By D.P. Heard and Senior Airman Jacob Skovo, 55th Wing Public Affairs
/ Published September 07, 2018
On an early evening in late July, two Airmen assigned to the 55th Comptroller Squadron were headed home from a day at the zoo with their children when they came across a severe vehicle accident and put their life-saving training to use.
“It felt like an involuntary reaction, like pulling your hand away from something hot,” said Staff Sgt. Matthew Jennings, a financial services supervisor, as he described when he and Staff Sgt. Victoria Jennings, a financial analyst supervisor, first came upon the rolled over car.
Emergency responders had not yet arrived, so the couple leapt into action. Matthew rushed to the car while Victoria called 911.
“When my husband and I pulled up to the scene of the accident, the immediate response was a couple seconds of shock. It was like my mind couldn't comprehend what I was seeing. Once my mind caught up, my husband and I jumped into action.”
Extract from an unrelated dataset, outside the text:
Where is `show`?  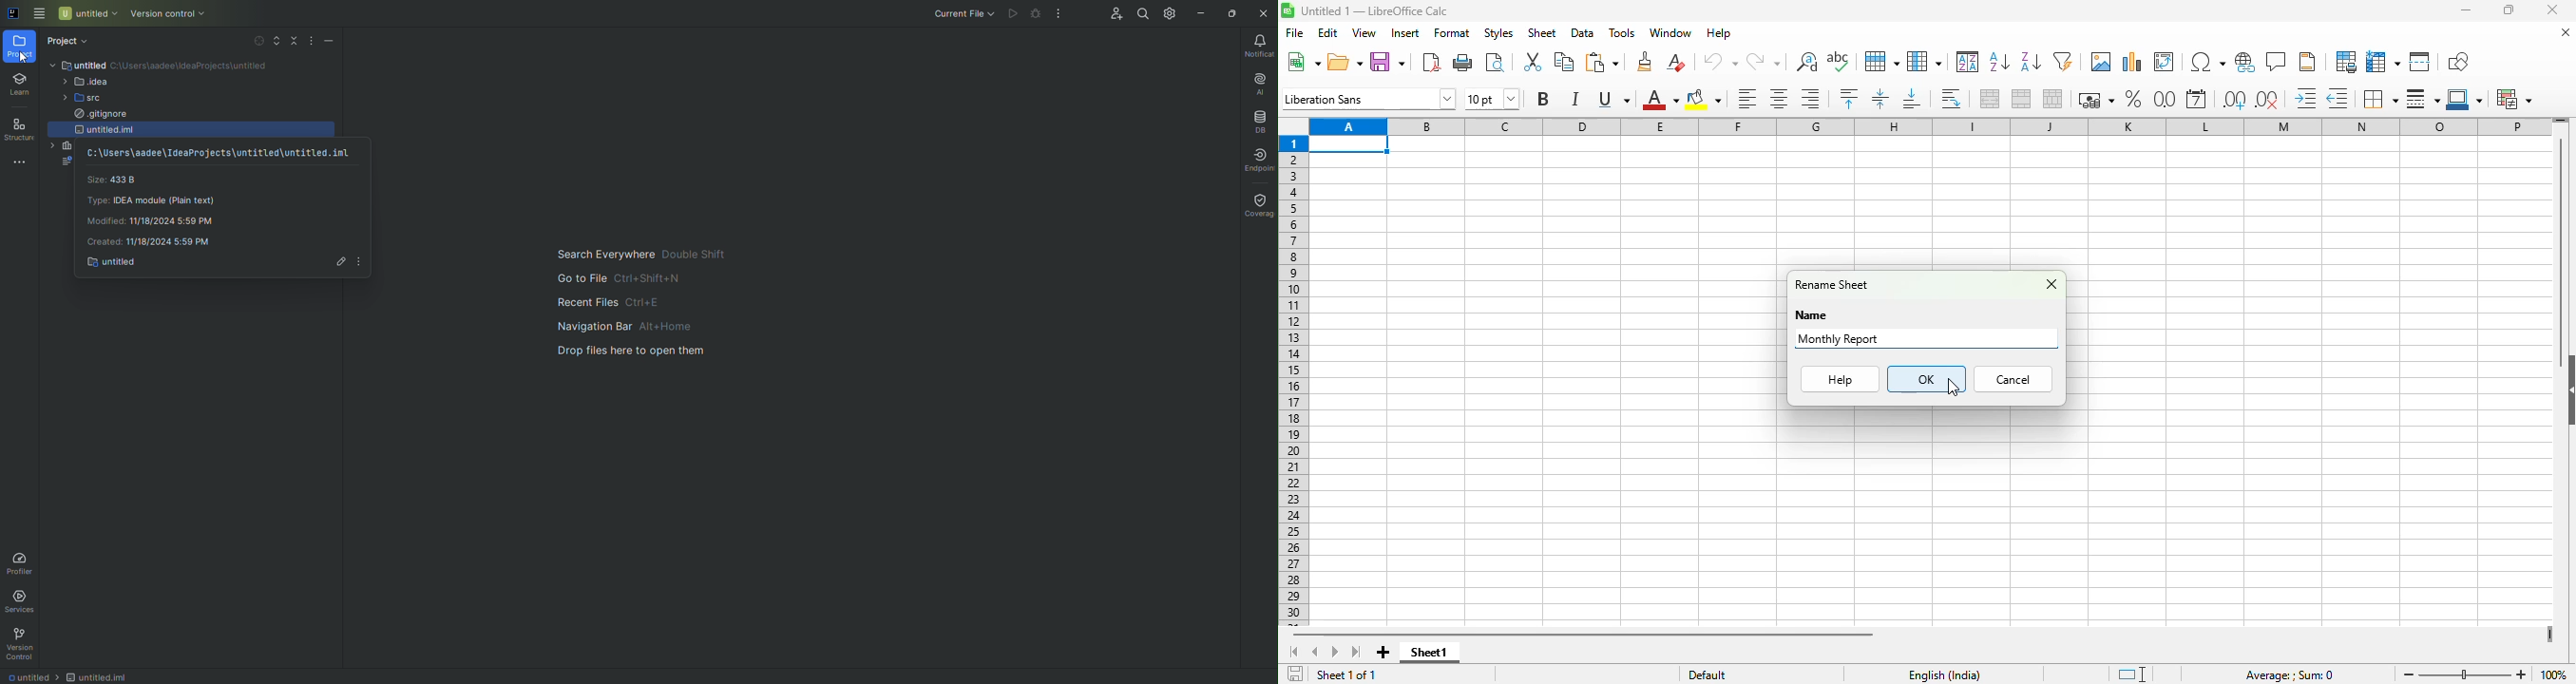
show is located at coordinates (2567, 390).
With the help of an off-duty Emergency Medical Technician, Matthew helped the driver away from the vehicle, where Victoria administered first aid. He then went back for the driver’s young daughter who was still hanging upside down in her car seat.
“There was no thinking involved,” Matthew said. “As soon as we noticed the accident there was no conversation about what we should do or if we should lend a hand.”
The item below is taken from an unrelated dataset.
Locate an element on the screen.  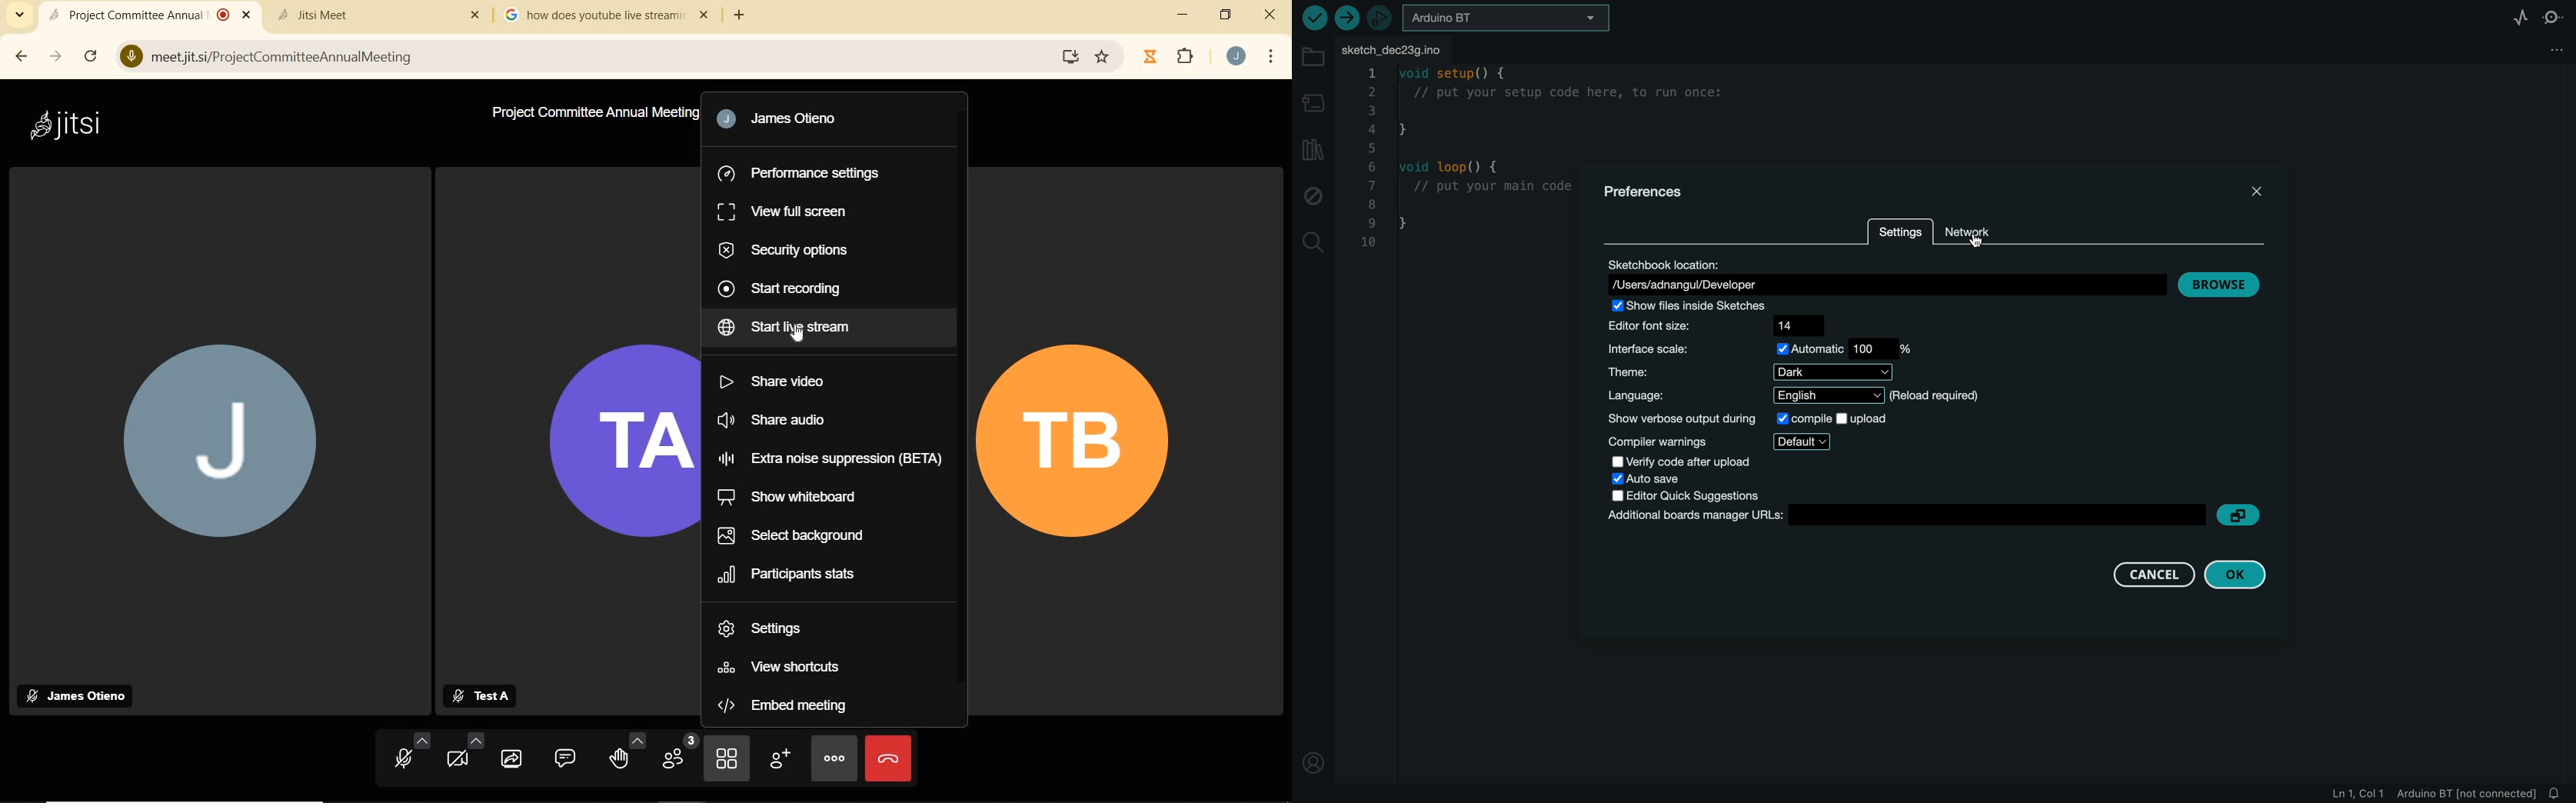
language is located at coordinates (1810, 396).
The couple has more experience in first aid than many. This is in part because of their military careers. Both are trained Self-Aid and Buddy Care, however, Victoria was previously an SABC instructor for two years at Eielson Air Force Base, Alaska. Matthew was also a lifeguard before he began his military career.
After completing first aid, they called the driver’s husband and stayed with the mother and daughter until he and emergency responders had arrived on the scene.
Apart from a few minor injuries the two were in good health.
“Through the whole experience, I was really calm and I knew exactly what I needed to do,” said Victoria. “I was running through scenarios in my head of what I had in my car that I could use as makeshift splints and bandaging if it was needed. I would have pulled the shirt off my own back if I needed to…
“Once everything had calmed down and the adrenaline stopped pumping, I was overcome with emotion. My mind replaced Alex and Maisy with me and my children. What would I do if this was us? Would people come to my aid like they did for Alex?
“This could have been so much worse that it turned out to be. They were extremely lucky.”